Above all, the obvious solution to probability problems in the news media is for journalists and readers to understand what the polls are saying. The predictive potential of polls may provide clues about the future, but they can never give an undoubted predication. That does not mean polls are worthless; polls provide a helpful picture of the general trends shaping the country and give a clearer picture of public yens.
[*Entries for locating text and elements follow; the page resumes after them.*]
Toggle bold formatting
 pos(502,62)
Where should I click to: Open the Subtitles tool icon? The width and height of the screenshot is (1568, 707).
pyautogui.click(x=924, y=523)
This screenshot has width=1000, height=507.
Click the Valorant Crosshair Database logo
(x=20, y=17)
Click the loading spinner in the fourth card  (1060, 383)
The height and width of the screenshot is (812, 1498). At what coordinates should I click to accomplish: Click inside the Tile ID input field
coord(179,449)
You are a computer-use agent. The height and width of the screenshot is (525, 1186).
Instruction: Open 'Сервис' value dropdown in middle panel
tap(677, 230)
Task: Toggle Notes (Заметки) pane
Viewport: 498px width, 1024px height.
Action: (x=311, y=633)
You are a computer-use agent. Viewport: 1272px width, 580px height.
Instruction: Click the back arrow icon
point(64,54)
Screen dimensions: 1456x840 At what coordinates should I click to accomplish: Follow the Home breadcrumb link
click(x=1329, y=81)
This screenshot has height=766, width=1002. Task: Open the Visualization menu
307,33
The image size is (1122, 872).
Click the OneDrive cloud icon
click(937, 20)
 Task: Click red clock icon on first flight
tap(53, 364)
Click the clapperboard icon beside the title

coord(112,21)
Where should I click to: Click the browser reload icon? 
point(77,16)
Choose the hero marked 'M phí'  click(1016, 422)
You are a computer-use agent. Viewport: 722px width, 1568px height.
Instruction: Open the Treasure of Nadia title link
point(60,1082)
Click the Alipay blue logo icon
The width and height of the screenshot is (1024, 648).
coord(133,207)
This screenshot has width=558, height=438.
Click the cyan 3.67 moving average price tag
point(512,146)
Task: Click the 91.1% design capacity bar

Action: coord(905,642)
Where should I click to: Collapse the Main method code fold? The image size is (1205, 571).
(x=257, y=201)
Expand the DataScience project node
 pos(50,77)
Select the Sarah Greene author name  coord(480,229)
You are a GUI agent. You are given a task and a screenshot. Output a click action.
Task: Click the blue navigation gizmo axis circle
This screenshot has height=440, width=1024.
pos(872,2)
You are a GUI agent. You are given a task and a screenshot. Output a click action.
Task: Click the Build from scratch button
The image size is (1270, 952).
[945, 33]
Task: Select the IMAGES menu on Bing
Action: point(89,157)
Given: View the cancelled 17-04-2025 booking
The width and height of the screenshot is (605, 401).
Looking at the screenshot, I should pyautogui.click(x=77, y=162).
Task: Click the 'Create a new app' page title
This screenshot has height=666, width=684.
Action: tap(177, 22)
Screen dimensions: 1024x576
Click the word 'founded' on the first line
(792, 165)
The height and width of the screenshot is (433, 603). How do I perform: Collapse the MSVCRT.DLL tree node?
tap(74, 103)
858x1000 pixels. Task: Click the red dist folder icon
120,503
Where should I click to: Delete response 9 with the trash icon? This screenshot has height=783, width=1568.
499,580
It may be wiser to rely less on polls as a whole and instead seek information about the public from other sources. One alternative would be to investigate google searches, which appear to be more accurate predictors of peoples' true colours than opinion polls. Although this diminishes the improper correlation of identity and beliefs, it still ignores nuances about data sets that may alter outcomes. Nonetheless, looking for new ways of gauging public opinion seems like a step in the right direction. If combined with polling, current areas of uncertainty in polling may be cleared up, although the polls will never predict the future perfectly.
Polls and data will not soon leave journalism. That is a good thing. At their best, data and polling provide insights into the mentality of the public and help determine where attention should be focused. Yet challenging data's territorial reign in journalism are ontological questions about what data truly says and how that story is communicated. Ideological warfare and simple data illiteracy can make trusting and understanding polls hard. Moreover, the news media has done a paltry job of learning how to factor polls and data into the stories they tell, and when to concede that their predictive power is as limited as most everyone else. New ways of aggregating data may help increase their predictive value, yet, faced with less trust in polls and certain groups unwilling to answer them, the media should start to move away from opinion polls and towards more reliable and more refinable data. After all, the biggest faults that come from data-driven stories are human ones.